▶ Records from a data collection
****************************************
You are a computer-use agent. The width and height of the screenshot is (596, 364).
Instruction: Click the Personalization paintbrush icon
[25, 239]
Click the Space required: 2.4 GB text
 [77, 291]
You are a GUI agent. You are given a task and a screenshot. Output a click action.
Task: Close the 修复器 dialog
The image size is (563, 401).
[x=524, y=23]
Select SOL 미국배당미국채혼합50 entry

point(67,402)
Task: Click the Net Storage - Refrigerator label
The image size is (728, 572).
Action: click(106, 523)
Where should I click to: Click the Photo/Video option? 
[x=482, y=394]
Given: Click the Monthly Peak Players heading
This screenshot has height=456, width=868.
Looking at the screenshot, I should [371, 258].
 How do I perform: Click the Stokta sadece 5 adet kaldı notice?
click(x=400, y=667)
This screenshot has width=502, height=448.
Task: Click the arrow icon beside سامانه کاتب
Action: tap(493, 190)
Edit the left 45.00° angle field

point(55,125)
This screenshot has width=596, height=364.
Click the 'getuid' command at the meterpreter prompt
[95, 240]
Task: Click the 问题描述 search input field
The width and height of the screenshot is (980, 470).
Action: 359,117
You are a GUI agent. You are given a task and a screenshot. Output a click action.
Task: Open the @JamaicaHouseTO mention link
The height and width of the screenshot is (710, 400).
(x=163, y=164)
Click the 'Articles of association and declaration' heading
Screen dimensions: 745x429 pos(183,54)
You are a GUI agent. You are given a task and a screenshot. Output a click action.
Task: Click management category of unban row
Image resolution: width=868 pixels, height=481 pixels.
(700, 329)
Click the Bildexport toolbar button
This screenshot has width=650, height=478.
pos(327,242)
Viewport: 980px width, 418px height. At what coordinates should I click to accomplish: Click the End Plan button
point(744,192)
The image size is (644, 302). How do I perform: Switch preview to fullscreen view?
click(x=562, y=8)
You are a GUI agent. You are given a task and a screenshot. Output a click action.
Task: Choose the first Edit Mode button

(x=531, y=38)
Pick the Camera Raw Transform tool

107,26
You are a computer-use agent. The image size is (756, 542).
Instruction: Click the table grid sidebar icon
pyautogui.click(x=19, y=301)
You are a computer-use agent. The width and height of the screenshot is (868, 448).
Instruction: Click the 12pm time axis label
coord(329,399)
****************************************
▶ What you are asked to do
Return only the lines running from the line with "The image size is (644, 302)." to the last line of the records, both included, exactly as written.

▶ Result
The image size is (644, 302). How do I perform: Switch preview to fullscreen view?
click(x=562, y=8)
You are a GUI agent. You are given a task and a screenshot. Output a click action.
Task: Choose the first Edit Mode button

(x=531, y=38)
Pick the Camera Raw Transform tool

107,26
You are a computer-use agent. The image size is (756, 542).
Instruction: Click the table grid sidebar icon
pyautogui.click(x=19, y=301)
You are a computer-use agent. The width and height of the screenshot is (868, 448).
Instruction: Click the 12pm time axis label
coord(329,399)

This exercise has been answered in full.